Psychologists Study the Effects of Diagram Orientation On
Comprehension. The orientation of a diagram on the page of a textbook may seem
inconsequential, but it can have a significant impact on a reader's ability to
comprehend the information as presented, according to a team of researchers at
UC Santa Barbara, Vanderbilt University, and West Carolina University. Their
findings appear in a recent issue of the journal Bioscience.
Focusing on variously formatted cladograms -- also known
as phylogenetic trees -- the researchers found that two diagrams may contain
the same information, but they aren't necessarily equivalent in terms of how
the information is interpreted. "In Western culture, we read from left to
right, so we naturally come to a diagram with that behavior," said Andrew
T. Stull, a researcher in the Department of Psychological & Brain Sciences
at UCSB and an author of the paper. "The important point in this research,
however, is that how efficiently a student comprehends the information
presented in the phylogenetic tree depends on how the tree is angled."

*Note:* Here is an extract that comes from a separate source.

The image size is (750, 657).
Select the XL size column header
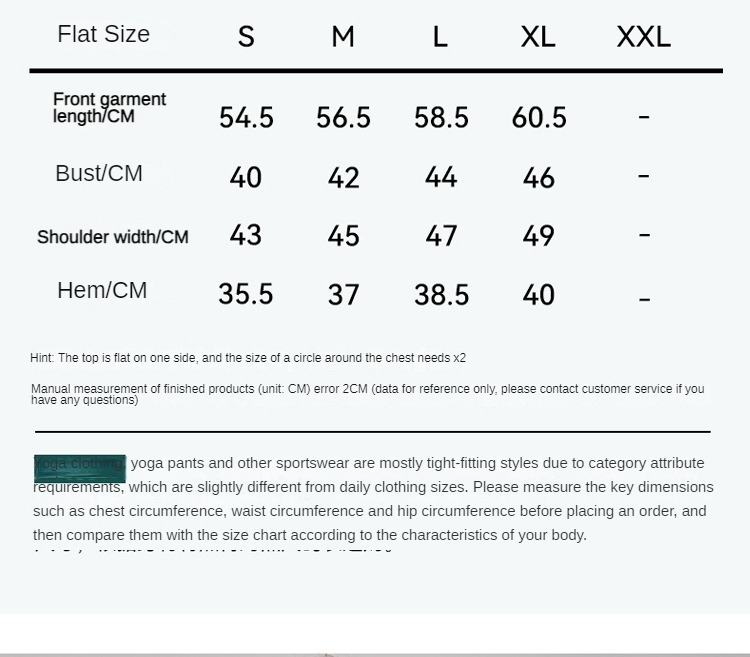pyautogui.click(x=538, y=37)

As it turns out, when a diagonal tree extends from tips
on the left to the root on the right, and the trunk angles downward to the
right-hand side, the information is more easily accessible. "The way we
interrogate the tree is first culturally based -- left to right -- and the
strong diagonal line tends to make us flow one way or another," said Stull.
"But that combined effect influences the accuracy, or how we're able to
use the tree effectively."
Although images in textbooks generally represent phylogenetic trees with trunks angling up and to the right, research shows that students have better comprehension when the trunks angle down to the right. (Credit: UCSB)
However, most textbooks depict the diagonal cladogram in
the upward orientation, Stull noted. "Many artists draw the diagram in an
inefficient and potentially confusing way," he said. "Artists have a
tendency to draw it at the upward angle, not realizing they'd communicate the
information better if they angled it downward."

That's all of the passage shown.